Dememiştim, demeden edemedim, Fethullah Gülen Hocaefendi, rüşvetle ve yolsuzlukla mücadele edilmelidir. Her kim, bu halkın malını, mülkünü, parasını yiyorsa, onlardan hesap sorulmalıdır cemaatin eline geçmiş olduğu söylenen bu polis mi, bu yargı mı bunu yapacaktır?
Fethullah Gülen Hocaefendi, kollarını havaya kaldırdı, öfkeliydi, "Allah onların evlerine ateş salsın! Yuvalarını yıksın! Birliklerini bozsun!. Allah'ım onları hezimete uğrat! Onları paramparça et! Onları birbirlerine musallat et! Onları birbirine kırdır!” diyerek, hasımlarına beddua üzerine beddua okuyup durdu.

-.-.-

- **Verilen görev 1**:
Belge alıntısına göre Fethullah Gülen Hocaefendi beddua etmeden önce kollarını ne yaptı?
Metin ile kayıtlar birbirinden bağımsızdır.

-.-.-

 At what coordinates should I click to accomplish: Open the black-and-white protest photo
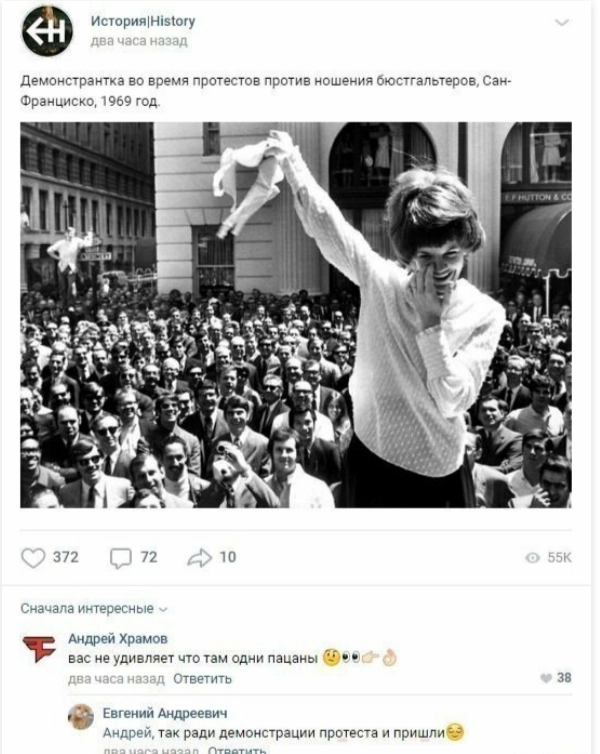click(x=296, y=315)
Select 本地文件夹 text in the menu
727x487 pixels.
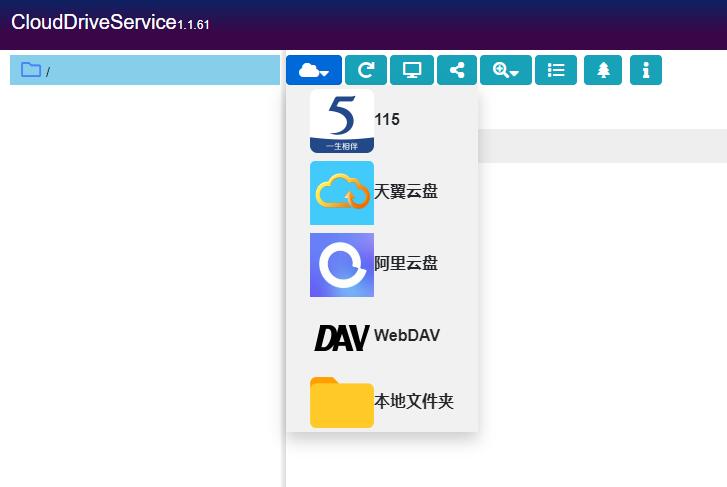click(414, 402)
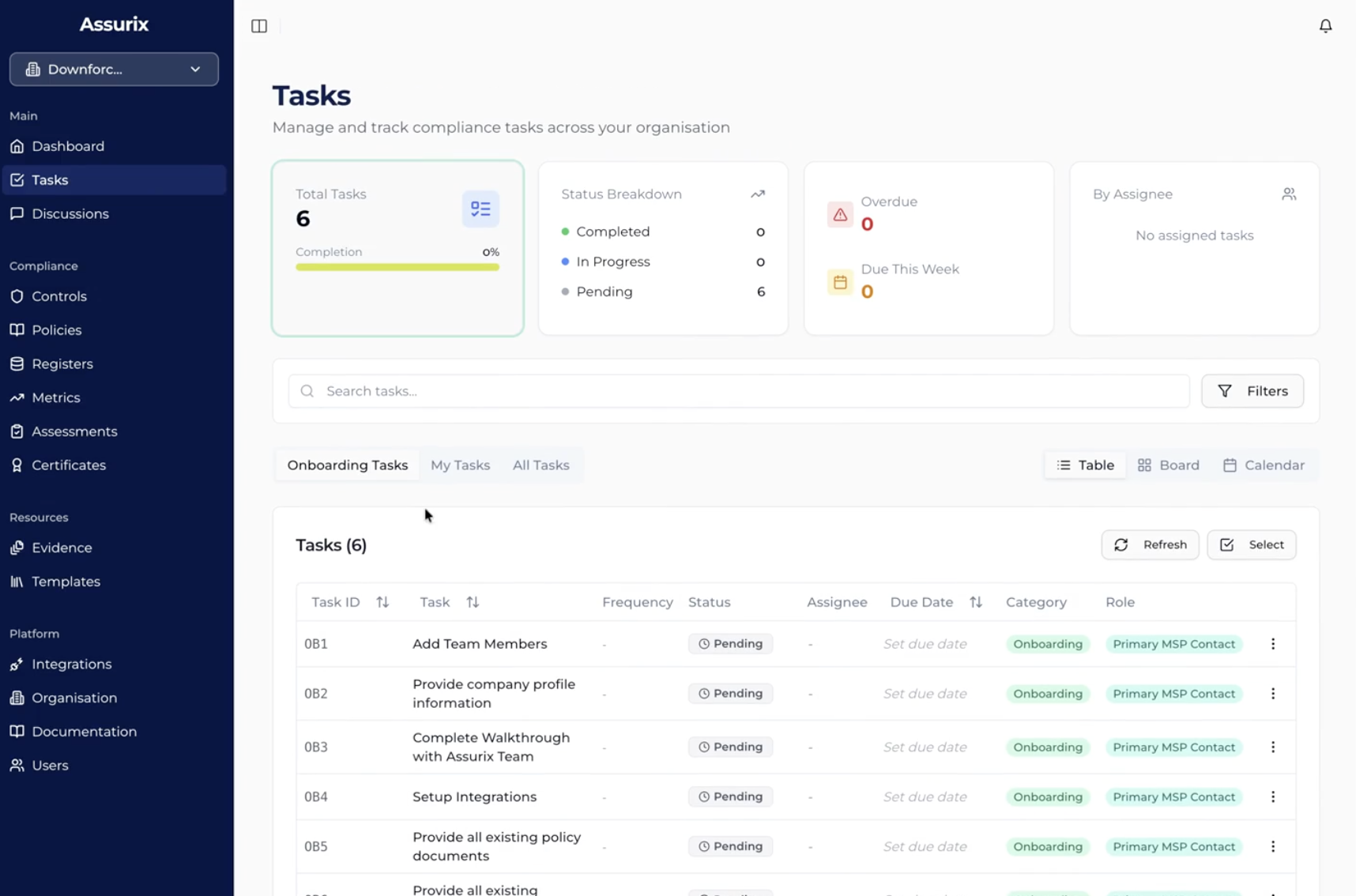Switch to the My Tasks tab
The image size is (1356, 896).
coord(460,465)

-.-.-

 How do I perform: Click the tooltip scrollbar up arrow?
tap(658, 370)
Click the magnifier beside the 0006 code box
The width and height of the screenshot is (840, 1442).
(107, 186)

-.-.-

- **Verilen görev 2**:
Kayıtlarda "At what coordinates" ifadesini içeren satırdan "coord(460,465)" ifadesini içeren satıra kadar olan kısmı, iki uç da dahil olmak üzere aynen yazın. Resimleri yanıta koymayın.

- **Görev yanıtı 1**:
Kollarını havaya kaldırdı.

- **Görev yanıtı 2**:
 At what coordinates should I click to accomplish: Open the black-and-white protest photo
click(x=296, y=315)
Select 本地文件夹 text in the menu
727x487 pixels.
click(414, 402)
Switch to the My Tasks tab
The image size is (1356, 896).
coord(460,465)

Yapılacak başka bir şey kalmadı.